金密輸摘発に思う
本日の日本経済新聞経済面に、「金密輸額の5倍、罰金に・・」というコラム記事があります。
密輸といえばつい10~20年前は、「非合法」「麻薬・覚せい剤」「武器・拳銃」「暴力団」というものをイメージしたのですが、最近は、金塊がその代名詞になっております。
もちろん、日本国の法律(外為法、関税法)を順守し、合法的な輸出入をすることが、日本国民として当然の義務であるわけですが、
そもそもなぜ、金塊の密輸が日本向けだけ行われているか???という事の本質を考えると、日本国の法律自身にも問題がある、と思うに至りました。
この金塊密輸は、麻薬・武器とは異なり、当該貨物自体には非合法性はありません。
金塊は世界中の価値基準の根本であり、つい最近までは「金本位制」が世界の価値の基準でした。

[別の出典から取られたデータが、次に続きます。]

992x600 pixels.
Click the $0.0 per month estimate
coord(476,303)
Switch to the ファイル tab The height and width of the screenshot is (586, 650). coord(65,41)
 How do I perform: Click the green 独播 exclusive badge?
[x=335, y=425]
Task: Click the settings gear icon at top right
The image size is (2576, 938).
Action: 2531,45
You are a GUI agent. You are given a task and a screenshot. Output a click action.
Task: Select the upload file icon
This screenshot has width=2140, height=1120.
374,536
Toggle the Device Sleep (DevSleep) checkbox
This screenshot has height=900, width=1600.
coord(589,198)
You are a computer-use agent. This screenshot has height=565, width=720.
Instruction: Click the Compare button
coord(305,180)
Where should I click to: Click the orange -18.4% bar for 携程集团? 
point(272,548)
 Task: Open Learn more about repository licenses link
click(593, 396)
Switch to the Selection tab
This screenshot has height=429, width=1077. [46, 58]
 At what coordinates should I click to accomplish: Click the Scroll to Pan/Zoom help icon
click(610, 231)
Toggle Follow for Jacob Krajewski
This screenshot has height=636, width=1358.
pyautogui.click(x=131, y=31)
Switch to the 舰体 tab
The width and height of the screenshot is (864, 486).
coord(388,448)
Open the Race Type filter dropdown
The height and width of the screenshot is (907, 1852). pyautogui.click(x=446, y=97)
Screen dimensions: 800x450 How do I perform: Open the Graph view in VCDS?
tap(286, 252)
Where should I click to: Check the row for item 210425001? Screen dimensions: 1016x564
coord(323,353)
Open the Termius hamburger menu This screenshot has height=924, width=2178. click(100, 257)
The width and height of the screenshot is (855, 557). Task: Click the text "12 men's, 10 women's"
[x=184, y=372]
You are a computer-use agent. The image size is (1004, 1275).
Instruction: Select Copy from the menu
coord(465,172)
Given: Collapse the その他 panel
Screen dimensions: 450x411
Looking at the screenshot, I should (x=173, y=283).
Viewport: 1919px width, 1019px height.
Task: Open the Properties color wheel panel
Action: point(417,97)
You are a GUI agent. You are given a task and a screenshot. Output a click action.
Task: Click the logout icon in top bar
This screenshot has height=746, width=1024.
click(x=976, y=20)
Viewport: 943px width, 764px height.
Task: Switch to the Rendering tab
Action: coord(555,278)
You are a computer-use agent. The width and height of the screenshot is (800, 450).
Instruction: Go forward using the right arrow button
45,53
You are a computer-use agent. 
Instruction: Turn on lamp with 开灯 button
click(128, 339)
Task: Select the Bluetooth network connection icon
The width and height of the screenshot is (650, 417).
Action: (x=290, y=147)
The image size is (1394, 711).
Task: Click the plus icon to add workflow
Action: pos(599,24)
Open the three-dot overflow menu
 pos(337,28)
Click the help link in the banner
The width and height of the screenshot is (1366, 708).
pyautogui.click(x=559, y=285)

つまりは、金塊とは、「いかなる政府にも属さない世界共通の通貨」なわけです。
米国・欧州を始め、世界中の中央銀行がその「究極の通貨性」を認めるからこそ、スイスや米国や英国の地下金庫には数百トン、数千トンの金塊が「最後の通貨担保」として眠っています。
そうです!!世界は、金塊を通貨として認識しています。
だからこそ、その通貨としての金塊には「消費税」を課してはいないのです。
そして、唯一日本国だけが、金塊の通貨性を否定し、
「金塊は商品である=従い消費税を課す」としている、誠におかしな国であるわけです。
そのおかしな国をターゲットにして、消費税8%を狙って、密輸が行われているわけです。
もちろん、「密輸=関税法違反」はいけないことなのですが、通貨に消費税を課すという、おかしなシステムがある限り、この密輸はなくならないでしょう。
麻薬や武器は、世界中が悪と認める反社会的物質です。
でも、金塊はこれからも、世界中の「信用の最終担保」として、善・・なる物質です。
善なる通貨です。
これが金塊密輸の本質であることを考えれば、日本の法制度がグローバルスタンダードに合わせて、 変化することが望まれます。
通貨には「消費商品」的性質は全くありません。